Now, Paul speaks directly to the children within the family. Paul says that children are to obey their parents, but to do it in the Lord. Obeying your parents isn’t simply something you do for them, by listening and obeying what your parents say you are honoring God as well. By submitting to their parents, children are honoring God. However, within all of this talk of submission we have to be clear about something as well. Though we are called to submit to one another, wives to their husbands, and children to their parents, we must know that this doesn’t mean we submit in anything and everything. If a parent or spouse tells you to do something that goes against God, that is sin, you should not submit to that. But, hopefully if your parents are living out their calling from God and living as followers of Jesus, they should never place you in that position.
Finally, we get to the last command for fathers, this time though, specifically for what they are called to do for their children. First, fathers are not meant to do things that build up resentment and bitterness in their child. We are to live our lives in a way that creates respect, love, and admiration, rather than resentment and anger. Second, they are meant to do what we mentioned previously. Teach your children about who God is, read scripture with them, teach them to pray, show them what a life following Jesus looks like. While this is part of the responsibilities of the husband as the head, moms do this as well.
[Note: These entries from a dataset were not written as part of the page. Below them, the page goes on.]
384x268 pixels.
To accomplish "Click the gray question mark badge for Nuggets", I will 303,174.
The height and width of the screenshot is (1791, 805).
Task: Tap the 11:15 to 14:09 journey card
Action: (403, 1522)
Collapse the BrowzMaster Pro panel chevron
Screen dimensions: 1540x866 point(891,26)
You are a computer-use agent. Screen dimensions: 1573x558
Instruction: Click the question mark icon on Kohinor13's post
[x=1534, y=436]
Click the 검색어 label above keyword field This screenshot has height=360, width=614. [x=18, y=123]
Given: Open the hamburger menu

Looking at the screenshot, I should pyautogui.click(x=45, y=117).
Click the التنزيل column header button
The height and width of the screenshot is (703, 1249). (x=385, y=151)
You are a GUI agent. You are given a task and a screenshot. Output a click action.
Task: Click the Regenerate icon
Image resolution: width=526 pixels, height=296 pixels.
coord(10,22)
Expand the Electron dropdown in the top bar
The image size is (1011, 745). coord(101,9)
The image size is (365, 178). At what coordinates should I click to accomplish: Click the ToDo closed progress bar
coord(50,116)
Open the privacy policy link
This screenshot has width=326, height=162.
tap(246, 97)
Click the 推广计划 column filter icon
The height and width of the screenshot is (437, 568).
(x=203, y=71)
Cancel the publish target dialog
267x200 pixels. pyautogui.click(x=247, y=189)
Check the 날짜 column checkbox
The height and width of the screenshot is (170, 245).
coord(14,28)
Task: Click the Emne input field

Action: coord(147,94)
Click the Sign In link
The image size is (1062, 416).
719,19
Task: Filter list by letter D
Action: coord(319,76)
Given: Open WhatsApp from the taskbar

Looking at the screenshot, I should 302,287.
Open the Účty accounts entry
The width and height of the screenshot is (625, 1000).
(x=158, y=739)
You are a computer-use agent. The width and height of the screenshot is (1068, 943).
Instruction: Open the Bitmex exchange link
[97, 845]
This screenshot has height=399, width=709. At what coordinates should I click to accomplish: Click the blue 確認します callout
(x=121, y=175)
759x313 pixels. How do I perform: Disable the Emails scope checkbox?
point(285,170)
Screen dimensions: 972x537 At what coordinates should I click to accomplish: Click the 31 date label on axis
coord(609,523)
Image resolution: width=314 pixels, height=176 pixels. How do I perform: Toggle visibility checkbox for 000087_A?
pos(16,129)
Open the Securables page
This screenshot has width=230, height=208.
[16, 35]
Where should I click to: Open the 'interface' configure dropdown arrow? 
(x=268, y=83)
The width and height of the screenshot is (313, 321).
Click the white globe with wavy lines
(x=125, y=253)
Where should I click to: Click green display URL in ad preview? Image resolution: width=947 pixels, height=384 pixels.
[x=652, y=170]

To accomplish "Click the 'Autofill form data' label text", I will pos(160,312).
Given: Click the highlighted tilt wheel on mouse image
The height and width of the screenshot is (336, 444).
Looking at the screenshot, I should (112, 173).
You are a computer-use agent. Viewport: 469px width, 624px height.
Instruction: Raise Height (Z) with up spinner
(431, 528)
As I mentioned, this passage can be difficult for us to read and harder still to implement in our lives. But this is one huge, practical way, for how we bring glory to God and live as Christians. For all of us here this morning or listening online, the way you live your life at home matters. They way you treat your spouse, the way you treat your kids, all matter to God and to sharing the Gospel.
This week then, think about what you can do to bring glory to God within your family. Think about how the way you live your personal life within your family models the gospel not just to your family but to others. You don’t have to travel across the world to talk about the gospel or to show the love of Christ. For many of us, the first step that we have to take is model the gospel in our personal family life.